Render the lines of the listing below as a JSON list of strings, one string per line and blank lines omitted. Cover only the lines from the one containing "owner (615, 588)" up to and including the one containing "optimizations (191, 527)".

+++ Provided data +++

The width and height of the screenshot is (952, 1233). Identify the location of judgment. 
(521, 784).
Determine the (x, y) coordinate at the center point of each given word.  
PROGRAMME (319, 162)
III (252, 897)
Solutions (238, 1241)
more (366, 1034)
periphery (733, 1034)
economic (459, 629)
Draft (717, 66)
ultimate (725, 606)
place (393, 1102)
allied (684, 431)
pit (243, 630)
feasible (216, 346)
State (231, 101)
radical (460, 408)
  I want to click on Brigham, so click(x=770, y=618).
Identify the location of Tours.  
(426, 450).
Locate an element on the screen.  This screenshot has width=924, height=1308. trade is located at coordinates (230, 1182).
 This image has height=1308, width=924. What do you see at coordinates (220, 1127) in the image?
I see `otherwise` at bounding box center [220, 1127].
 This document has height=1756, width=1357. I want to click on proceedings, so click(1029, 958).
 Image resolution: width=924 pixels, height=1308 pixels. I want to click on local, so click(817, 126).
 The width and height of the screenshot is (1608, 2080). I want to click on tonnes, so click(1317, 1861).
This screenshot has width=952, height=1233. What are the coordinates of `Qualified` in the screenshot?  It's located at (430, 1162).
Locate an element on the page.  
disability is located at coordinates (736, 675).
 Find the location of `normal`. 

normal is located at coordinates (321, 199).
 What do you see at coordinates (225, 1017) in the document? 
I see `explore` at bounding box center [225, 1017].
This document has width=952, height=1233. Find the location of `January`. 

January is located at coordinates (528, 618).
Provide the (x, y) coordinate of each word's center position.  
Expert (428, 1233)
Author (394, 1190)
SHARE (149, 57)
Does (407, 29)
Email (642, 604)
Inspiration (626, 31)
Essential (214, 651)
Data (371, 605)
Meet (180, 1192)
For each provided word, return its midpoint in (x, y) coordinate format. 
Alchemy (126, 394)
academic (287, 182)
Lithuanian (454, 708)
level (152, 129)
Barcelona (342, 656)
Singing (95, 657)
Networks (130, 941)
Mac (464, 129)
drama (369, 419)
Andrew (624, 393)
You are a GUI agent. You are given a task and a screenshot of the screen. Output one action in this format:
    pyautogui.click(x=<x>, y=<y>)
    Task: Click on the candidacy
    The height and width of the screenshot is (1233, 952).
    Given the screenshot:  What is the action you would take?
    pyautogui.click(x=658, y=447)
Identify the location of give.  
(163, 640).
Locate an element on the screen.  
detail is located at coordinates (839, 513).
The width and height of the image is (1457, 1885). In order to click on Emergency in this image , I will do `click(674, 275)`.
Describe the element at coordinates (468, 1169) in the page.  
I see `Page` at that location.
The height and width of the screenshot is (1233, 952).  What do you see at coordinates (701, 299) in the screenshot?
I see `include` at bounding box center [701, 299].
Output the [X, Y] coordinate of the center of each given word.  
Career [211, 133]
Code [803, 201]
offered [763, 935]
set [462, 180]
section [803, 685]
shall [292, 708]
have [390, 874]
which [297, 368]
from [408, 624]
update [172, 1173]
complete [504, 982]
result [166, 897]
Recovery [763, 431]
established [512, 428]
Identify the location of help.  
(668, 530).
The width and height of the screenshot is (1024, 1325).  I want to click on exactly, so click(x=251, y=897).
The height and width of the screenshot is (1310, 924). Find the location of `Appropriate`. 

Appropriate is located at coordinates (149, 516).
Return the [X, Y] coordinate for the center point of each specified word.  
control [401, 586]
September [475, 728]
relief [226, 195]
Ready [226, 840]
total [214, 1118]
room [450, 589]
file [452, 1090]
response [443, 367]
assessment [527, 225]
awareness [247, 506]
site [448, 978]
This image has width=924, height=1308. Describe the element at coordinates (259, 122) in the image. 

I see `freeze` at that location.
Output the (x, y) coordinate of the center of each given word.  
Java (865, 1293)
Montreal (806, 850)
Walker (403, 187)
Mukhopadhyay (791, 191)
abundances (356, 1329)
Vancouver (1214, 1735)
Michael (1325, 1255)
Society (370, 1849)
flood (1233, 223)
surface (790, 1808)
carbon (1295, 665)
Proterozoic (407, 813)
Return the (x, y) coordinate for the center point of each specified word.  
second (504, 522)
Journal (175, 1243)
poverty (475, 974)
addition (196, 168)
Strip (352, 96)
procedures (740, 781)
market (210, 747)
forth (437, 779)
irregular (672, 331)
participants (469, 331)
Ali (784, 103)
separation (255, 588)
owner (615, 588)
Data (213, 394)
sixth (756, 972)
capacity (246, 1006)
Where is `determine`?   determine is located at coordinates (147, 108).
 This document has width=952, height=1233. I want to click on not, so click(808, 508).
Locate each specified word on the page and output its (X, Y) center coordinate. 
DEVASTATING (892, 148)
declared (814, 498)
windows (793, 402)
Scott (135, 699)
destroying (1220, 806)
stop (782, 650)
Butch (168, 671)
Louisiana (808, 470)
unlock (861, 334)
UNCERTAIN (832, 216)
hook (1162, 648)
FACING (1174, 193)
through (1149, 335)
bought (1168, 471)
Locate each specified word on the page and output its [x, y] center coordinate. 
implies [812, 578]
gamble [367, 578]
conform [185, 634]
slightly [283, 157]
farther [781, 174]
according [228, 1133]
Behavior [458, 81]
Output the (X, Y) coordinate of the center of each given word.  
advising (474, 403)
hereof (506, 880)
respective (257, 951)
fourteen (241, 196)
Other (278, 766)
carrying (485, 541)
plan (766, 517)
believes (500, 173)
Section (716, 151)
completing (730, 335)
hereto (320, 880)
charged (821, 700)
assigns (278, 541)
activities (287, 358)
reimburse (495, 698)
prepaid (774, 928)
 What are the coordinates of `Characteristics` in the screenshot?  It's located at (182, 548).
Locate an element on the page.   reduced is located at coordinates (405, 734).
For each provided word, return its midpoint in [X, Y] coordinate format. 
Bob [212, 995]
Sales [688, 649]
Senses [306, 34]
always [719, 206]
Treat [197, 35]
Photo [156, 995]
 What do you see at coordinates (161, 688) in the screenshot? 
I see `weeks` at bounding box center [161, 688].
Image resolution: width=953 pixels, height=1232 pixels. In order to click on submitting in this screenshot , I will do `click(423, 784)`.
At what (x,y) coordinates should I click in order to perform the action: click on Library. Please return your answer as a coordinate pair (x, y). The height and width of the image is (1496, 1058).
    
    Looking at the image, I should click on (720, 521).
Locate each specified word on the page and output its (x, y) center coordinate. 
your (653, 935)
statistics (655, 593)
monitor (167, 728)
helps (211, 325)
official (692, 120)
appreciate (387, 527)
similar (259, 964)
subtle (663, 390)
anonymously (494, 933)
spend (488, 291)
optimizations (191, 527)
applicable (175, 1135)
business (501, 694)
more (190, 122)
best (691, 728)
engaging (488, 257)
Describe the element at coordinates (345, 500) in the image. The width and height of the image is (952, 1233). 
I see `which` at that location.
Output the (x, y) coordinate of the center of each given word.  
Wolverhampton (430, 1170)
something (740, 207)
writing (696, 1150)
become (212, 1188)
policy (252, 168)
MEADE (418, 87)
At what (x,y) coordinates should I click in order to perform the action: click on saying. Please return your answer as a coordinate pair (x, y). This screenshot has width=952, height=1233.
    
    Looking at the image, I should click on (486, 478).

+++

- [Response below]
[
  "owner (615, 588)",
  "Data (213, 394)",
  "sixth (756, 972)",
  "capacity (246, 1006)",
  "Where is `determine`?   determine is located at coordinates (147, 108).",
  " This document has width=952, height=1233. I want to click on not, so click(808, 508).",
  "Locate each specified word on the page and output its (X, Y) center coordinate. ",
  "DEVASTATING (892, 148)",
  "declared (814, 498)",
  "windows (793, 402)",
  "Scott (135, 699)",
  "destroying (1220, 806)",
  "stop (782, 650)",
  "Butch (168, 671)",
  "Louisiana (808, 470)",
  "unlock (861, 334)",
  "UNCERTAIN (832, 216)",
  "hook (1162, 648)",
  "FACING (1174, 193)",
  "through (1149, 335)",
  "bought (1168, 471)",
  "Locate each specified word on the page and output its [x, y] center coordinate. ",
  "implies [812, 578]",
  "gamble [367, 578]",
  "conform [185, 634]",
  "slightly [283, 157]",
  "farther [781, 174]",
  "according [228, 1133]",
  "Behavior [458, 81]",
  "Output the (X, Y) coordinate of the center of each given word.  ",
  "advising (474, 403)",
  "hereof (506, 880)",
  "respective (257, 951)",
  "fourteen (241, 196)",
  "Other (278, 766)",
  "carrying (485, 541)",
  "plan (766, 517)",
  "believes (500, 173)",
  "Section (716, 151)",
  "completing (730, 335)",
  "hereto (320, 880)",
  "charged (821, 700)",
  "assigns (278, 541)",
  "activities (287, 358)",
  "reimburse (495, 698)",
  "prepaid (774, 928)",
  " What are the coordinates of `Characteristics` in the screenshot?  It's located at (182, 548).",
  "Locate an element on the page.   reduced is located at coordinates (405, 734).",
  "For each provided word, return its midpoint in [X, Y] coordinate format. ",
  "Bob [212, 995]",
  "Sales [688, 649]",
  "Senses [306, 34]",
  "always [719, 206]",
  "Treat [197, 35]",
  "Photo [156, 995]",
  " What do you see at coordinates (161, 688) in the screenshot? ",
  "I see `weeks` at bounding box center [161, 688].",
  "Image resolution: width=953 pixels, height=1232 pixels. In order to click on submitting in this screenshot , I will do `click(423, 784)`.",
  "At what (x,y) coordinates should I click in order to perform the action: click on Library. Please return your answer as a coordinate pair (x, y). The height and width of the image is (1496, 1058).",
  "    Looking at the image, I should click on (720, 521).",
  "Locate each specified word on the page and output its (x, y) center coordinate. ",
  "your (653, 935)",
  "statistics (655, 593)",
  "monitor (167, 728)",
  "helps (211, 325)",
  "official (692, 120)",
  "appreciate (387, 527)",
  "similar (259, 964)",
  "subtle (663, 390)",
  "anonymously (494, 933)",
  "spend (488, 291)",
  "optimizations (191, 527)"
]